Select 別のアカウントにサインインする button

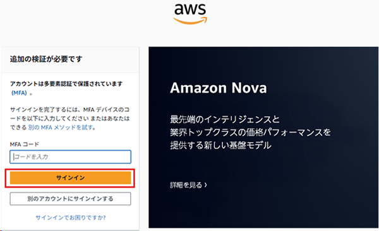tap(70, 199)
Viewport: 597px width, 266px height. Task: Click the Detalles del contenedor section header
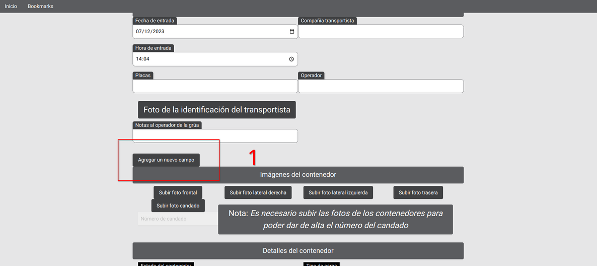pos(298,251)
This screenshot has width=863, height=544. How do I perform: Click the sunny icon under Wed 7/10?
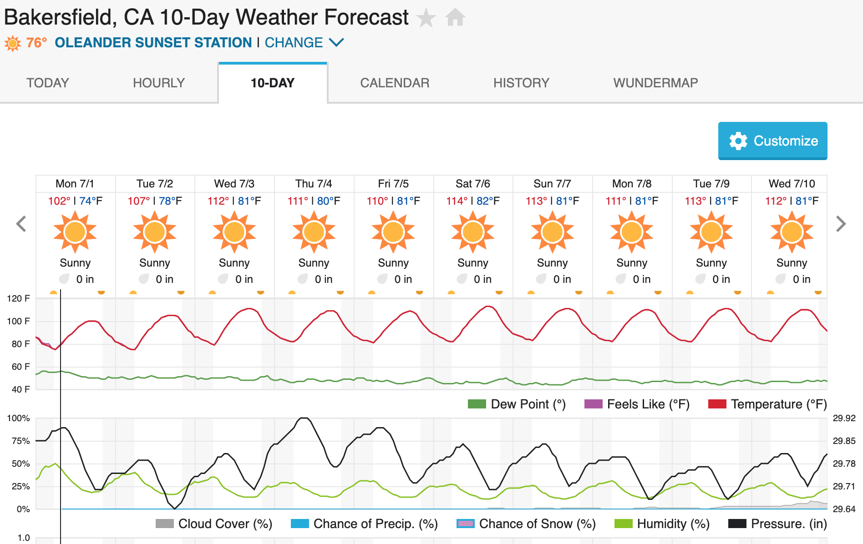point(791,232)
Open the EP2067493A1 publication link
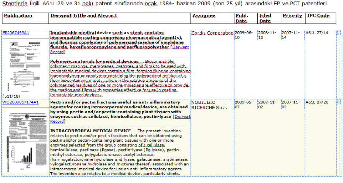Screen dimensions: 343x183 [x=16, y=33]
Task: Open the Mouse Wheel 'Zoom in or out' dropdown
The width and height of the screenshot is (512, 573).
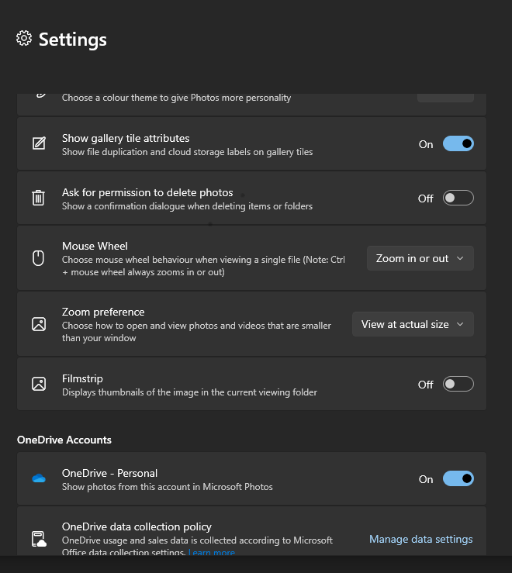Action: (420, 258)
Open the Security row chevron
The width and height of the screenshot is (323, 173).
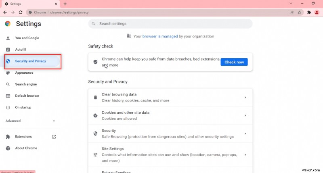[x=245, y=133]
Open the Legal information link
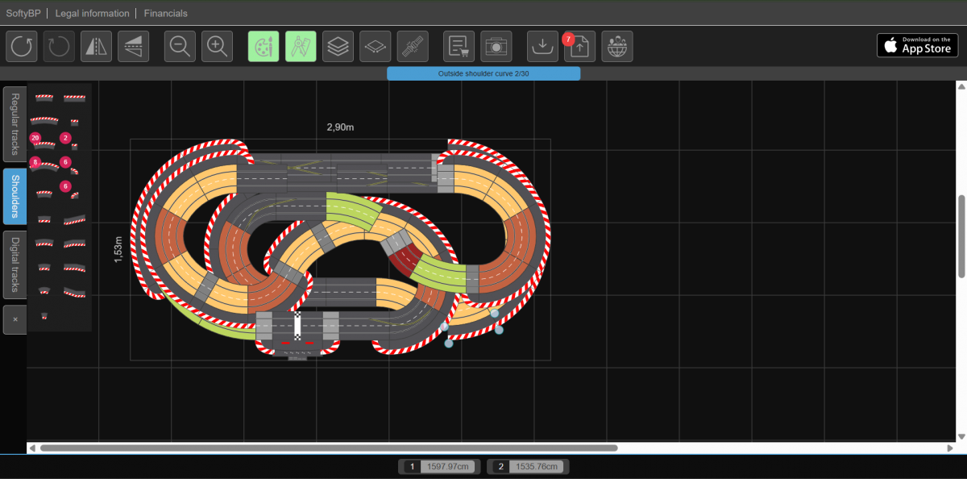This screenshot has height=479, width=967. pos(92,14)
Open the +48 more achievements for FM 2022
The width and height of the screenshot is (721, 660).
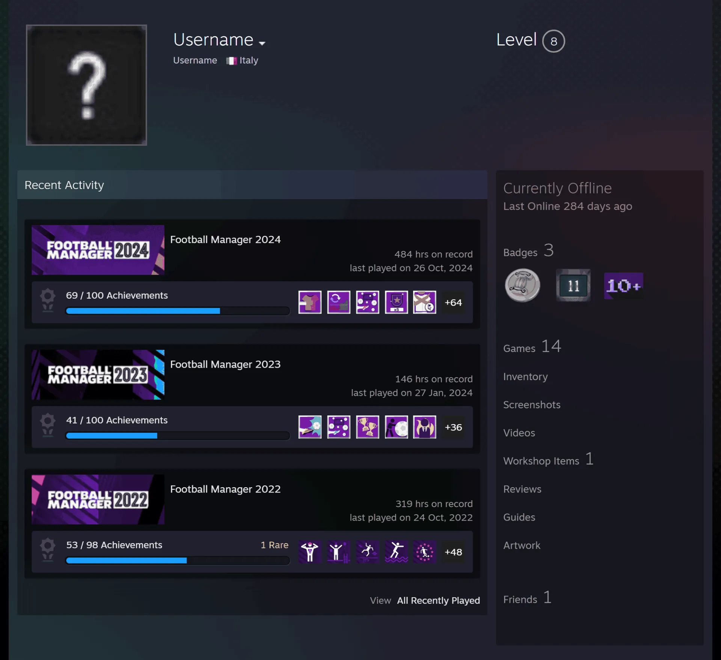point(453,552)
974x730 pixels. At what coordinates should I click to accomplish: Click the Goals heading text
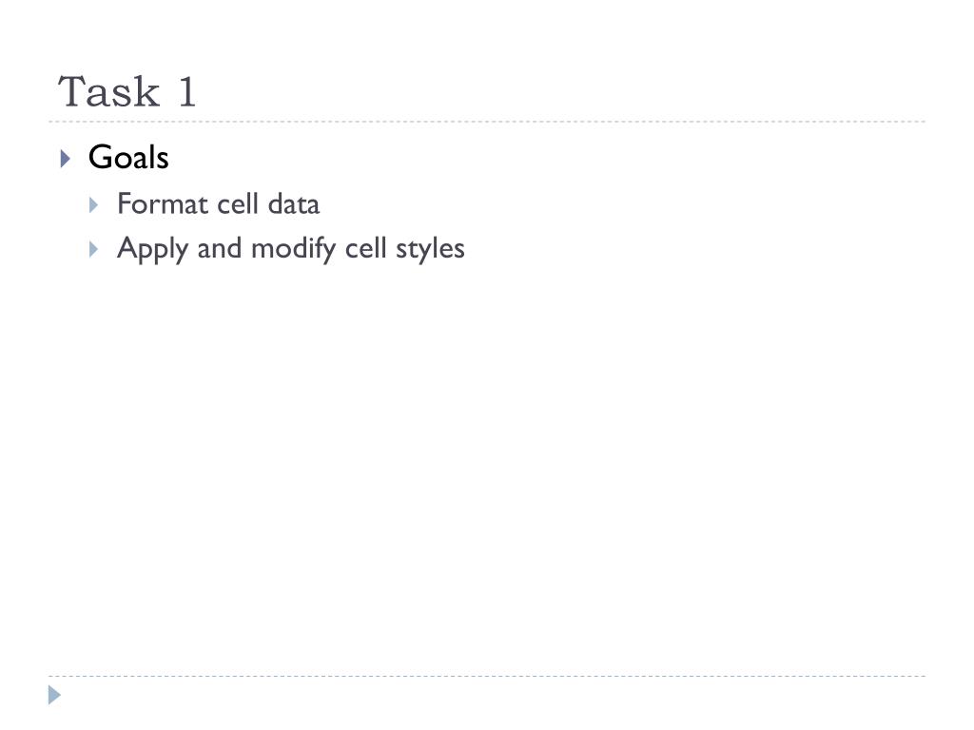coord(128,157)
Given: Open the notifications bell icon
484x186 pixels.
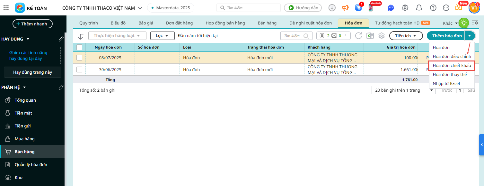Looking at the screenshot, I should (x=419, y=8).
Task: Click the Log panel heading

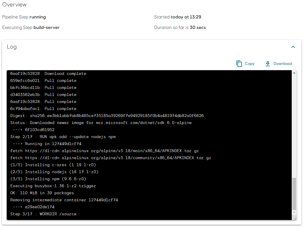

◆ ◆ ◆

▶ [ACTION ITEM]: Exactly repeat every line from the line that includes "The width and height of the screenshot is (512, 573)." to the end of the listing, and nothing else, leaving pictures out.

▶ [ANSWER SECTION]:
The width and height of the screenshot is (512, 573).
Action: (420, 258)
Open the Security row chevron
The width and height of the screenshot is (323, 173).
[x=245, y=133]
Open the Legal information link
This screenshot has height=479, width=967. pos(92,14)
Open the +48 more achievements for FM 2022
The width and height of the screenshot is (721, 660).
point(453,552)
974x730 pixels. At what coordinates should I click to accomplish: Click the Goals heading text
coord(128,157)
Given: Open the notifications bell icon
484x186 pixels.
Looking at the screenshot, I should (x=419, y=8).
Task: Click the Log panel heading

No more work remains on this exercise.